Nuclear no es solo una historia sobre utopías truncas. Es una meditación áspera sobre lo que significa ser joven hoy, sobre lo que simboliza ser cubano después de la caída de todos los muros y telones de acero. Sobre lo que queda cuando las promesas se oxidan.
Maielis nos muestra cuerpos rotos que se niegan, que resisten el apagón total, a invernar o a apagar la mente.

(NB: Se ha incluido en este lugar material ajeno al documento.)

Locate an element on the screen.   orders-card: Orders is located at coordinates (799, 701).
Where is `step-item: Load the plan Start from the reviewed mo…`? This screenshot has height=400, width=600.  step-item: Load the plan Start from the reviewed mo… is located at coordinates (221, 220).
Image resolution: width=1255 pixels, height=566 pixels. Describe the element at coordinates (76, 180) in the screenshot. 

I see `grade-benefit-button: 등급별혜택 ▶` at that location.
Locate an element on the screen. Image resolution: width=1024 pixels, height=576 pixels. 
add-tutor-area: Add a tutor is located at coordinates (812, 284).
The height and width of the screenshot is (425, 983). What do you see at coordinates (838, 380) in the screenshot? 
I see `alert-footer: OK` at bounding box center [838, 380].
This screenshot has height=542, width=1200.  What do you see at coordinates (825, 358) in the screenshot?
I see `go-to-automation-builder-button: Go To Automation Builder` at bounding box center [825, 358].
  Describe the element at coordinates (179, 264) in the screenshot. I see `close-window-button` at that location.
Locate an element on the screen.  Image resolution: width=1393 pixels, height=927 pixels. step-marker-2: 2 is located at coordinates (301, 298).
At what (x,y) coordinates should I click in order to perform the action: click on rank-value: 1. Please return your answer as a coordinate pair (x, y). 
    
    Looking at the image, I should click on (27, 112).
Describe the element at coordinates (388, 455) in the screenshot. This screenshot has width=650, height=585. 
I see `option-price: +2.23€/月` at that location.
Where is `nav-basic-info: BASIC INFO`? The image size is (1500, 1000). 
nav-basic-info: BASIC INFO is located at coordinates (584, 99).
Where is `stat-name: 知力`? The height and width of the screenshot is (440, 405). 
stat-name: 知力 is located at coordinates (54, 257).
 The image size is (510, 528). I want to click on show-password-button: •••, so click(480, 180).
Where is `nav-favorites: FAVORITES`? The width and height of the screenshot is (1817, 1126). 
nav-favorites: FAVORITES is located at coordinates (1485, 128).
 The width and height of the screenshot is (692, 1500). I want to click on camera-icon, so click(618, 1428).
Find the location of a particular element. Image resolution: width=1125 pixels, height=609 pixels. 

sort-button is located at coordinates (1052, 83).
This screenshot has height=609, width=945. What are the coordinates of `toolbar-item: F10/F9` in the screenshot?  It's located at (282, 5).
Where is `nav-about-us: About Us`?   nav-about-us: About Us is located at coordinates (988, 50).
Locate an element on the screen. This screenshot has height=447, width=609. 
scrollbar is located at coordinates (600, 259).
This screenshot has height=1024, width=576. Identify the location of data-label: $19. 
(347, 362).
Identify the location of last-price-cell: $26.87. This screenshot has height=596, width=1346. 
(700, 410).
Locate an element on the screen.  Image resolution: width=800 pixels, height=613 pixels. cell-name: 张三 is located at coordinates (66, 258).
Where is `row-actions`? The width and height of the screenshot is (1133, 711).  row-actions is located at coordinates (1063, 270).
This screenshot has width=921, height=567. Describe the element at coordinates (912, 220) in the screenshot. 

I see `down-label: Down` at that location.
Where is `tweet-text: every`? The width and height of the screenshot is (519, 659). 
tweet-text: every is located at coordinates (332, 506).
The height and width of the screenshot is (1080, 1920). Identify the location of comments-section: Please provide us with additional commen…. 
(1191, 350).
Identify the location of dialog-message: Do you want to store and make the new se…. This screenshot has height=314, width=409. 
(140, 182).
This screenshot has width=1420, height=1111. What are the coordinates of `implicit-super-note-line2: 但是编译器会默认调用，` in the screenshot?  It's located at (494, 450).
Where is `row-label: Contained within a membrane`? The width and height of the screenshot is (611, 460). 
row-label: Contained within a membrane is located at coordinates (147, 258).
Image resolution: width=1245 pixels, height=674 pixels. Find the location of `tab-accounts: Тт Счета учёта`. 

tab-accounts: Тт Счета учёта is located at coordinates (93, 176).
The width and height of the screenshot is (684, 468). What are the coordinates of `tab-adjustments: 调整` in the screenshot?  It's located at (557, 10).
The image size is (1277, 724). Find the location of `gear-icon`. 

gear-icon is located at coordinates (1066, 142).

Benicio y Claudia no quieren ser parte del paisaje heredado. Tanto él como ella se adentran en escenarios ficticios construidos sobre la realidad derruida de un país. Esa realidad ya no tiene nada que ofrecerles. Autoras como Wendy Guerra o Zoé Valdés retrataron esas ruinas; ahora Maielis levanta otro tipo de ficción, como una enredadera que se adhiere a esas viejas paredes.
Una enredadera verde y llena de oxígeno que devuelve la ilusión a la narrativa cubana actual.
«La Zona» de Maielis no es únicamente un territorio físico o fantástico, sino una forma de percepción: un estado generacional donde vivir significa cargar con los destrozos de nuestros padres y abuelos.
La novela no busca resolver, sino acompañar una sensación compartida. No hay moraleja, ni epifanía ni regreso posible. A mi juicio, lo que más falla en el libro es esa segunda parte: cuando cambia la estructura y pasa a las cartas o confesiones. Se percibe demasiado el deseo de no dar un cierre clásico. Pero, para romper con el legado de espacios, instituciones y narrativas obsoletas, no hay nada mejor que colocar en la base un poco de dinamita.
Maielis quiere destruir todas esas estructuras: las de la central nuclear, y las de la vida.